Credit: Lab of Dr. Angela Christiano/Columbia University Medical Center

Seventy-five percent of patients with moderate to severe alopecia areata -- an autoimmune disease that causes patchy, and less frequently, total hair loss -- had significant hair regrowth after treatment with ruxolitinib, reported researchers from Columbia University Medical Center (CUMC). By the end of their treatment, average hair regrowth was 92 percent.

Cost is $10,000per month.

Findings from an open-label clinical trial of 12 patients with alopecia areata were published in the Journal of Clinical Investigation/Insight, alongside a paper reporting results of a separate study from Stanford University and Yale University that tested a similar drug.

"Although our study was small, it provides crucial evidence that JAK inhibitors may constitute the first effective treatment for people with alopecia areata," said Julian Mackay-Wiggan, MD, MS, associate professor and director of the clinical research unit in dermatology at CUMC and a dermatologist at NewYork-Presbyterian/Columbia. "This is encouraging news for patients who are coping with the physical and emotional effects of this disfiguring autoimmune disease."

Alopecia areata, the second most common form of hair loss, can occur at any age and affects men and women equally. The disease usually causes hair loss on the scalp, but some patients also experience facial and body hair loss, with devastating consequences particularly in children. Currently, there are no known treatments that can completely restore hair.

Previously, the Columbia researchers identified the specific immune cells and the dominant inflammatory signaling pathways responsible for attacking the hair follicle in alopecia areata, putting them into a dormant state. Subsequent experiments with mouse and human hair follicles showed that topical and oral drugs that inhibit the Janus kinase (JAK) family of enzymes, known as JAK inhibitors, reawaken these dormant follicles by blocking inflammatory signaling. Two such JAK inhibitors already approved by the U.S. FDA are ruxolitinib, a medication that is used to treat bone marrow malignancies, and tofacitinib, a treatment for rheumatoid arthritis.

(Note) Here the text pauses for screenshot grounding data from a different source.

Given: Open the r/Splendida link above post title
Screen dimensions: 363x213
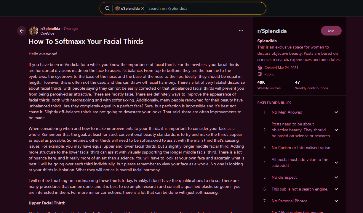Looking at the screenshot, I should pyautogui.click(x=50, y=29).
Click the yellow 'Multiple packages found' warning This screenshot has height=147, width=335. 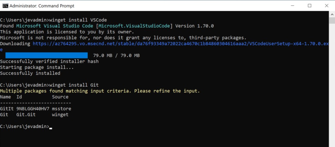100,91
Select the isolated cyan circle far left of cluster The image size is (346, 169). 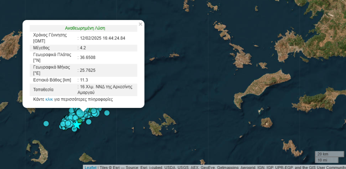(46, 124)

"These disorders are both characterized by dysregulated signaling pathways, similar to alopecia areata, which is dominated by the interferon signaling pathway. Even though the diseases are very different, this common feature gave us the initial idea to test JAK inhibitors in people with alopecia," said Raphael Clynes, MD, PhD, adjunct associate professor of dermatology at CUMC.

To test this hypothesis, the researchers initiated a small, open-label clinical trial of 12 patients with moderate to severe alopecia areata (more than 30 percent hair loss). All patients were given 20 mg of oral ruxolitinib, twice a day, for 3 to 6 months. Participants were followed for an additional 3 months to assess the durability of treatment response.

Nine of the patients had hair regrowth of 50 percent or greater. By the end of the treatment period, 77 percent of those who responded to the therapy achieved hair regrowth of over 95 percent. A third of the responders had significant hair loss in the follow-up period after the medication was stopped, although their hair loss did not reach pre-treatment levels.

Skin biopsies performed before, during, and after treatment also revealed that responders had a reduction in levels of interferon signaling and cytotoxic T lymphocytes -- indicators of an inflammatory response -- and higher levels of hair keratins, which are proteins that indicate hair growth. These levels were similar to those in people without alopecia areata. Before starting treatment, patients who ultimately did not respond to therapy had lower levels of inflammatory signatures, suggesting that it may be possible to distinguish between responders and nonresponders.

"We are very excited about the use of biomarkers to follow the response of patients to this treatment," said Angela M. Christiano, PhD, the Richard and Mildred Rhodebeck Professor of Dermatology and professor of genetics and development at CUMC. "This will allow us to so monitor improvements in their gene expression signatures even before hair growth appears."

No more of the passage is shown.